War of the theses goes on

Sánchez gives in and says he will make his doctoral thesis public today as he comes under pressure from the leaders of the Ciutadans and PP parties

With accusations of plagiarism and threats of lawsuits, the row over the authenticity of the qualifications of Spanish politicians escalated yesterday, with prime minister Pedro Sánchez drawn into the controversy after the leader of the Ciutadans party expressed doubts about his doctorate.

It has been a testing week for Sánchez and the Socialists, as the opposition has attempted to catch him in a pincer movement over alleged irregularities in his doctoral thesis, rumours that have pursued him since he became PSOE party leader in 2014. At that time there was talk he had received outside help and that his work was not good enough to justify the cum laude distinction it was given. Yet, this week the leader of Ciutadans, Albert Rivera, cast doubts on the thesis, with rumours of alleged plagiarism abounding. In response, Sánchez pledged to “take legal action in defence of my honour and dignity” against the media outlets that accused him of cheating.

At the same time, the Camilo José Cela university that awarded him his doctorate made a statement insisting it had conducted an internal and external evaluation of the thesis.

Yet, the cat was out of the bag, and the supposed examples of plagiarism in the press yesterday has served as ammunition for the opposition.
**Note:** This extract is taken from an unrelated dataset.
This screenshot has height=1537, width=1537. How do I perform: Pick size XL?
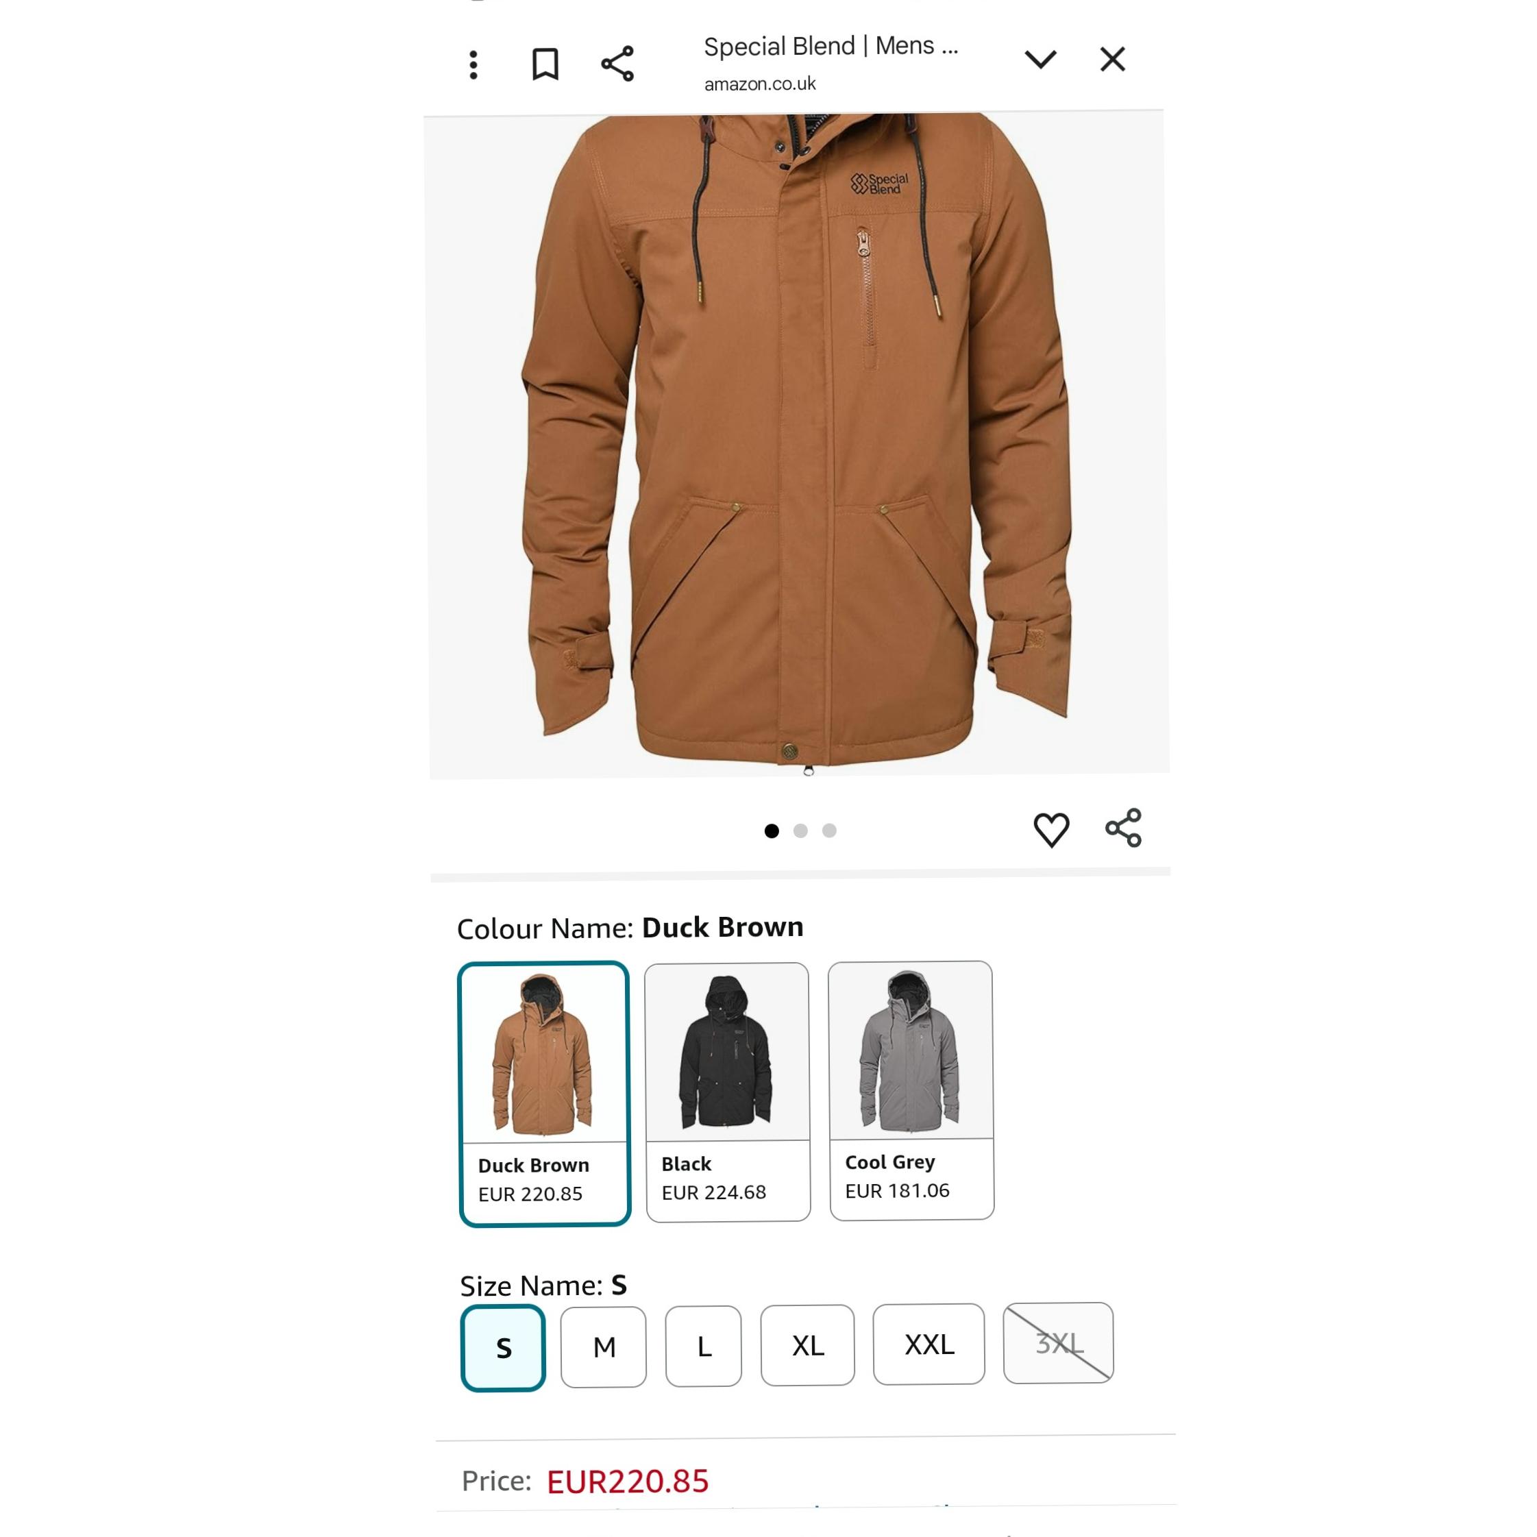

Rivera called for Sánchez’s urgent appearance in parliament, with PP leader Pablo Casado, who is also under investigation over alleged irregularities in his masters, adding his voice to the call for an explanation.

Yet with Casado’s case up in the air, Sánchez’s promise to make his thesis public is an attempt to put out the flames of a fire that started with the resignation of minister, Carmen Montón, on Monday due to allegations of irregularities in her masters.